Designing Sustainable Communities for Living and Learning

Green Residence Halls

As a resident of these halls, your impact on the environment will be minimized by the building itself, however you still play an important role in making these building truly green. By turning off lights as you leave a room, recycling and striving to conserve water you complete the final step to sustainability.

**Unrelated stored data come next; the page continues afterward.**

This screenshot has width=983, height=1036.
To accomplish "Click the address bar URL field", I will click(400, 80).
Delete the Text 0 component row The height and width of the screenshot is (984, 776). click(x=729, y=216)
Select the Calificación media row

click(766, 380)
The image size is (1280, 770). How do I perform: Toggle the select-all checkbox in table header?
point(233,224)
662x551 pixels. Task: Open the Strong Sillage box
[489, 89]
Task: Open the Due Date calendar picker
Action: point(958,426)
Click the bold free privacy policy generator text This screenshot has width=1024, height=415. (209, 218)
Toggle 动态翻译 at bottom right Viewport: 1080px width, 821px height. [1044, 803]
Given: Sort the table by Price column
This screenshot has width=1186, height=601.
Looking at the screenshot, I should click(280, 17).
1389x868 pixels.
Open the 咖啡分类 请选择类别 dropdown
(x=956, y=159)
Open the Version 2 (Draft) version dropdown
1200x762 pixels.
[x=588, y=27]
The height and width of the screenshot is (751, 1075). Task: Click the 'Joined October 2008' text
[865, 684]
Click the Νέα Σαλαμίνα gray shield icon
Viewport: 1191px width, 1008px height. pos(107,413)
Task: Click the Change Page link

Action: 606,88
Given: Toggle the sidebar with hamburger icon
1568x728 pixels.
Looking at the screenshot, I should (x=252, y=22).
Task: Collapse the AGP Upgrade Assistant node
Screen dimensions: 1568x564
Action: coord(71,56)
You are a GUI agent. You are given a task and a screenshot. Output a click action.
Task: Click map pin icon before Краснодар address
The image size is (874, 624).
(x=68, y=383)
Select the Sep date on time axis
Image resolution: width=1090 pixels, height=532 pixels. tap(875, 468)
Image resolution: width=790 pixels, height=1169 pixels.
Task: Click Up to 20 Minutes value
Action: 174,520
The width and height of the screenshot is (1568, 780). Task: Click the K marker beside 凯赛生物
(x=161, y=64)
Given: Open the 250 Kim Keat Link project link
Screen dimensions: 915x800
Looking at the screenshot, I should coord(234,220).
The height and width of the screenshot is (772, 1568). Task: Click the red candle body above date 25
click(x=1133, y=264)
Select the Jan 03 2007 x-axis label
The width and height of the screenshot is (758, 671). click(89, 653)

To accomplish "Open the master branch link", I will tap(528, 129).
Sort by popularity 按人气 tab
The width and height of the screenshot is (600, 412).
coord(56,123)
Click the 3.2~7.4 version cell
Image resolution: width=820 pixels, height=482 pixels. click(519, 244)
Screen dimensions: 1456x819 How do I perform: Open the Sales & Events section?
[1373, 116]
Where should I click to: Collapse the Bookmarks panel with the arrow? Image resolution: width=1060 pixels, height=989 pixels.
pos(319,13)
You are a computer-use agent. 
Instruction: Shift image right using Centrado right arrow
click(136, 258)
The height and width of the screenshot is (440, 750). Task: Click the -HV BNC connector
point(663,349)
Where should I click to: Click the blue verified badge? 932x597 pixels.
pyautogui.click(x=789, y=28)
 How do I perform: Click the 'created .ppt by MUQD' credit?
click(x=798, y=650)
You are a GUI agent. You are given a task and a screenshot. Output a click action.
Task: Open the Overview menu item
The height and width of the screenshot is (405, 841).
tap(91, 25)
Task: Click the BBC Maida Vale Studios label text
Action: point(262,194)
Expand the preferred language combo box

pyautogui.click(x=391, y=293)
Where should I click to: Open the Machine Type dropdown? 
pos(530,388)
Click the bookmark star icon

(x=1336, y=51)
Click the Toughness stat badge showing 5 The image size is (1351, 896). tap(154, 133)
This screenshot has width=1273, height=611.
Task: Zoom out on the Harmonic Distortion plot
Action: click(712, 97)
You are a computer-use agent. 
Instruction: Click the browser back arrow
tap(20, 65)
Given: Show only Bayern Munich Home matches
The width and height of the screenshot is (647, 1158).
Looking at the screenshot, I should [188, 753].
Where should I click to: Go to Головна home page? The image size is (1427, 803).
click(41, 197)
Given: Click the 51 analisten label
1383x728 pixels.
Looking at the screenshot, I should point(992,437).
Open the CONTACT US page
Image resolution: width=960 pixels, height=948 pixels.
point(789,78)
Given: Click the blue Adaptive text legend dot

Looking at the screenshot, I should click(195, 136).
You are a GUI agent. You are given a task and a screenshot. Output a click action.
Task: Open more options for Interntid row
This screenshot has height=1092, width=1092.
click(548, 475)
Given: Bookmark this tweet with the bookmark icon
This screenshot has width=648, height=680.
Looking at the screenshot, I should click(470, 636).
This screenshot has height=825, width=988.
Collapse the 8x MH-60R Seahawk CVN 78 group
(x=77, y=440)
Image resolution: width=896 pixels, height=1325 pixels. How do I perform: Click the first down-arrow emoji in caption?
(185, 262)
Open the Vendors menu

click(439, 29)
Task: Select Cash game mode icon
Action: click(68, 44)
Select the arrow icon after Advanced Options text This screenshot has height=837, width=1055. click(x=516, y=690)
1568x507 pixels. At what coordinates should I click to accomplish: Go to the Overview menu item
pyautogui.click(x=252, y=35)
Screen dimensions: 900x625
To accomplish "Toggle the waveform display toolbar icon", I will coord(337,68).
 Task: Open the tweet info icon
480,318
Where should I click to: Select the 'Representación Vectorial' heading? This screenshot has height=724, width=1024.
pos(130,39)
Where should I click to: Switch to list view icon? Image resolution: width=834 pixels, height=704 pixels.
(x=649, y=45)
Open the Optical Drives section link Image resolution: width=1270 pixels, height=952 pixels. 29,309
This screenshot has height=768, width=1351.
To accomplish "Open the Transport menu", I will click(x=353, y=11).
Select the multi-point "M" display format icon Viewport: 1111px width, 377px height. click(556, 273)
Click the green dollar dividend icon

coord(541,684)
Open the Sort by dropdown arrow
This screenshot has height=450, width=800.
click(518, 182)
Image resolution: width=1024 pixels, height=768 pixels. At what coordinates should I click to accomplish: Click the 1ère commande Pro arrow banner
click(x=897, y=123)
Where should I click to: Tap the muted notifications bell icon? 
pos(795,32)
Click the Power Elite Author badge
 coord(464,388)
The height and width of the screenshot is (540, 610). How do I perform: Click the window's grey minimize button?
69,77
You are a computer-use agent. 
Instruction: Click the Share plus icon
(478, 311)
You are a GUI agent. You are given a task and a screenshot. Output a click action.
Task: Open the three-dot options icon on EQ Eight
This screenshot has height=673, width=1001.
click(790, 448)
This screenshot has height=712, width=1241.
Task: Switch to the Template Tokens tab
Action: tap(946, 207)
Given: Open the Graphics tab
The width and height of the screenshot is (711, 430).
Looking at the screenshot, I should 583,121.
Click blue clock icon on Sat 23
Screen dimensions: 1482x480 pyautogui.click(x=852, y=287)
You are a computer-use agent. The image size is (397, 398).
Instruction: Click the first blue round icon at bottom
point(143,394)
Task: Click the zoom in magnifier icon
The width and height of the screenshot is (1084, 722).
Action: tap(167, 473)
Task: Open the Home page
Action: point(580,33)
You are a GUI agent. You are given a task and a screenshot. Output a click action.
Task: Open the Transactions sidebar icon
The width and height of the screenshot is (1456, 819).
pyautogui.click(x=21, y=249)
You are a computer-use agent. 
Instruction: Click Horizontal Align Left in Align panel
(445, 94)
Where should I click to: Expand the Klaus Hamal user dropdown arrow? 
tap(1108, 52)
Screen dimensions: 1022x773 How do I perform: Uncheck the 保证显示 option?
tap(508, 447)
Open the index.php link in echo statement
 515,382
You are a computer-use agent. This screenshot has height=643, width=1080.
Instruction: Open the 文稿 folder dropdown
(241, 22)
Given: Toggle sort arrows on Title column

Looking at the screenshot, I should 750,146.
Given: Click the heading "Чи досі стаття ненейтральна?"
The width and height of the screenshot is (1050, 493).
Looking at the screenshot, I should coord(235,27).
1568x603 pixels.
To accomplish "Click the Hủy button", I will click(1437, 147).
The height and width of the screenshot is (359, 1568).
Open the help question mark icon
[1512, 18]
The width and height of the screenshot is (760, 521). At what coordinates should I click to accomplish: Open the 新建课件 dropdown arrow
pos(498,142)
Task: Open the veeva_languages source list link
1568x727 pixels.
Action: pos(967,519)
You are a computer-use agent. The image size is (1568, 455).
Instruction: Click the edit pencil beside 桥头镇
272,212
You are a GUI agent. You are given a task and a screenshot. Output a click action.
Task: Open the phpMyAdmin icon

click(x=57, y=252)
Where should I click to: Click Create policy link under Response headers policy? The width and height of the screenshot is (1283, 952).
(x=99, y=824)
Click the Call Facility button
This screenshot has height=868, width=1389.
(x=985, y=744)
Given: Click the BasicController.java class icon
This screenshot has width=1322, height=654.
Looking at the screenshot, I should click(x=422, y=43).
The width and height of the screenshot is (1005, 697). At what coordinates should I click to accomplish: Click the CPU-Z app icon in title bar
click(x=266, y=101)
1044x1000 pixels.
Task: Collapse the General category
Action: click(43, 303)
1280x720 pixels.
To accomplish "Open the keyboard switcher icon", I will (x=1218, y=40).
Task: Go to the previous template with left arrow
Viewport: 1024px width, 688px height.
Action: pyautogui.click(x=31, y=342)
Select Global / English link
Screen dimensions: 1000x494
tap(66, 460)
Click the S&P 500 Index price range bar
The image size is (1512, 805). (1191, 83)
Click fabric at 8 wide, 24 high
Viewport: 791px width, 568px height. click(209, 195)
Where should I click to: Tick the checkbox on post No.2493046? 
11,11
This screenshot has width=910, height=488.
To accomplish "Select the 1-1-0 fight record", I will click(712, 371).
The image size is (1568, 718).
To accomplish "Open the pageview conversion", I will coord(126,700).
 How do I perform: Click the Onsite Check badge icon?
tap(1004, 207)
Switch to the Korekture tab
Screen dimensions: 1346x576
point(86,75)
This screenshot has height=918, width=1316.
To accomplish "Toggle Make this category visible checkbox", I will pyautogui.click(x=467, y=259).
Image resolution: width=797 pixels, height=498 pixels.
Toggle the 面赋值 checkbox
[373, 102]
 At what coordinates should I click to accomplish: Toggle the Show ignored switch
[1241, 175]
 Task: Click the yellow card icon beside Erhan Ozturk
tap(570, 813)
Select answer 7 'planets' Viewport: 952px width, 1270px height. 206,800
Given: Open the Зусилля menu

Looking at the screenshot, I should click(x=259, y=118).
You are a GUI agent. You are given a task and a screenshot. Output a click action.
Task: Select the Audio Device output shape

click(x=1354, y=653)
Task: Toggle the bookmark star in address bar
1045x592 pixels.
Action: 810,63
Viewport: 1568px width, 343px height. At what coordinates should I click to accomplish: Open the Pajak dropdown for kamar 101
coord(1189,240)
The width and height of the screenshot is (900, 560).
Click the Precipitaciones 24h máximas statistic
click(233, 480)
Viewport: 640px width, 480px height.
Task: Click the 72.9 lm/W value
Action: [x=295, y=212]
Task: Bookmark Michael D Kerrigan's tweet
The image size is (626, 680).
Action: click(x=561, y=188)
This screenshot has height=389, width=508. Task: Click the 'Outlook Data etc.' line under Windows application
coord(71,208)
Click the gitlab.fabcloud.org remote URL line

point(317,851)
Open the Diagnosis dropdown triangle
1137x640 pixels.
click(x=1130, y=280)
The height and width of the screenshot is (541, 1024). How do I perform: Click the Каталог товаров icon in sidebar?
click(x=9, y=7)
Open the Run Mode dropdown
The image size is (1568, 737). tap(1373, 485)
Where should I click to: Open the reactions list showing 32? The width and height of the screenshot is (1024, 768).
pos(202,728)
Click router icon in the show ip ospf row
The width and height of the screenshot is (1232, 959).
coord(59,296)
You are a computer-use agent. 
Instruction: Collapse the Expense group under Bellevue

Features of Our Green Buildings
  • Use of recycled materials in construction and recycling of waste construction materials as part of the demolition process during a major renovation project
  • Use of low or no VOC finishes
  • Light shelves on windows help increase daylight while keeping rooms cooler
  • Low flow faucets and showerheads and dual flush toilets
  • High efficiency washers, which conserve over 2 million gallons of water per year
  • Use of energy-star rated appliances
  • Use of energy-efficient lighting and windows
  • Use of energy recovery units to reduce energy consumption (Honors Residence and Patterson Hall)
  • Carbon dioxide detectors in the residential meeting rooms to allow more fresh air to be brought in when there is a large concentration of people
  • Improved student recycling stations through the use of "Waste Warriors"
  • Pervious pavers to allow rain water to remain on the site
  • Installation of local, drought tolerant plants in landscaping
  • Bike storage
  • Dashboard kiosks to monitor energy consumption of different floors and rooms
Honors Residence

The newest residence hall to be constructed on campus, the Honors Residence, was completed in 2009, houses 537 residents and has been certified LEED Gold by the US Green Building Council. This residence hall features a laundry room, kitchen and multiple community and study rooms for residents' use. The Honors Residence features three residential meeting rooms, an academic advising office, faculty offices and the Honeycomb Café. It also has a storm water detention system to prevent large rain events from overwhelming the city system during heavy thunderstorms. More details about the Honors Residence can be found in the handbook.

Patterson Hall

Patterson Hall was originally built in 1962 and was renovated in 2011, converting the traditional-style hall to a suite-style arrangement. Patterson Hall houses 544 residents and has over 186,000 square feet. The University is on track to attain LEED Silver certification by the US Green Building Council, but is anticipating LEED Gold certification. The residence hall features a kitchen on every floor, multiple community rooms, two residential meeting rooms, laundry facilities and a cyber lounge. One unique feature is the "WattStopper" lighting control program which allows University Housing to set specific hours for lights to be on and off, helping to conserve more energy. More details about Patterson Hall can be found on the building features card.

Green Quad

University Housing's Green Quad (also known as Green Quad) houses 500 students in a living and learning complex, and was completed in 2004. It is a certified green building, achieving the LEED Silver certification by the US Green Building Council. The complex was among the first LEED certified green residence halls and is one of the largest in the country. Green Quad is a Living and Learning Community that serves as a model of sustainability for the entire University. The Learning Center for Sustainable Futures, which is part of Green Quad, hosts courses on sustainability, meetings for student and community environmental groups and serves as a resource for educating students, staff and faculty about the importance of sustainability. The Learning Center is housed in a building with a turf roof, a solar thermal domestic hot water component and hydrogen fuel cell. More details about Green Quad can be found in the executive brochure.